Continuing to focus on reducing working capital (defined as accounts receivable and inventories less accounts and drafts payable) in 2009. In the first six months of 2009, working capital improvements contributed to Hexion’s generation of $254 million of cash from operations compared to $11 million in the first six months of 2008.
Reducing discretionary SG&A spending wherever possible. In the first six months of 2009, SG&A expenses decreased by $35 million, or 17 percent, versus the first six months of 2008.
Hexion also continues to investigate the sale of non-core assets to further increase liquidity.
As previously announced, during the second quarter of 2009, the Company purchased and extinguished $21 million in face value of its outstanding debt securities for $6 million. The $21 million in face value of repurchased debt securities consisted of $5 million in face value of the Company’s 8.375% unsecured debentures due 2016, $5 million in face value of the Company’s 9.200% unsecured debentures due 2021 and $11 million in face value of the Company’s 7.875% unsecured debentures due 2023. Future repurchases may be funded through available cash or borrowings from our credit facilities. In the second quarter of 2009, Hexion also purchased $180 million of Hexion LLC outstanding debt for $24 million. In addition, after the second quarter 2009 closed, Hexion purchased $71 million in face value of its various unsecured debentures due 2016 and beyond for approximately $31 million. Any future repurchases will depend on prevailing market conditions, the Company’s liquidity requirements, contractual restrictions and other factors. The amounts involved may be material.

Outlook

“Looking ahead, we believe the global economy will moderately strengthen during the third quarter of 2009, but we anticipate it will remain significantly below prior year trends,” Morrison said. “Our longer-term visibility remains limited at this time.
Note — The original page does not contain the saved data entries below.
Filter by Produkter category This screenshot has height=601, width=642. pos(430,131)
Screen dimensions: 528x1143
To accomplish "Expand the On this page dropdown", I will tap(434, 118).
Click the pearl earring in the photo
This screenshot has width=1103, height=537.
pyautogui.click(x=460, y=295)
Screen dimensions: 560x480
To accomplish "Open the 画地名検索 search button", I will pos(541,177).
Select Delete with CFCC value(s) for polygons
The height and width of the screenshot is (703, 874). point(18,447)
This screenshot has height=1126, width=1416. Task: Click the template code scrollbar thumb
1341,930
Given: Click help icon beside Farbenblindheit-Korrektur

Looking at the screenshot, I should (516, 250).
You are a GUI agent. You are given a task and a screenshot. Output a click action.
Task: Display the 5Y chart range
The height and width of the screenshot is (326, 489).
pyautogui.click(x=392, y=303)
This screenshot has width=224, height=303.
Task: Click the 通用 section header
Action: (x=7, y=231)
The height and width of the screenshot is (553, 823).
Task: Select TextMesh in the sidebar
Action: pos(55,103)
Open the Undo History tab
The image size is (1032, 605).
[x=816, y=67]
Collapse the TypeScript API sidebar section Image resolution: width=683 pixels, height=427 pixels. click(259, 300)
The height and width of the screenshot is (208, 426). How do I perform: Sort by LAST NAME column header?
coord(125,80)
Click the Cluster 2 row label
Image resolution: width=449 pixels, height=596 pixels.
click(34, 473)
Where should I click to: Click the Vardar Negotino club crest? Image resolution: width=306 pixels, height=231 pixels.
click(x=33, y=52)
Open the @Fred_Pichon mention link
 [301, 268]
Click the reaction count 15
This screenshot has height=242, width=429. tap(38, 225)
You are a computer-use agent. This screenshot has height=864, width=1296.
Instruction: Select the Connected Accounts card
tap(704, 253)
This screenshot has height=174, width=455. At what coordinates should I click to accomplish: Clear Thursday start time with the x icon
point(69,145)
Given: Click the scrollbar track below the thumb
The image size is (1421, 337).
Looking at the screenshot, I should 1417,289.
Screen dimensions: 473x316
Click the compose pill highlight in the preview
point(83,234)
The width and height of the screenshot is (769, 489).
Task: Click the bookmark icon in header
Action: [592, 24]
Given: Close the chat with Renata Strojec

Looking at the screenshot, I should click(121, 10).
“We also believe our strong cash flow generation in the first six months of 2009 and our overall liquidity position should support anticipated increases in working capital in the second half of 2009 due to likely increases in certain raw material costs and an anticipated gradual recovery in volumes.

“We continue to focus on the items we can control, including our cost-control initiatives, site restructuring actions, and serving our global customers. We believe Hexion is well positioned to benefit from the eventual economic rebound.”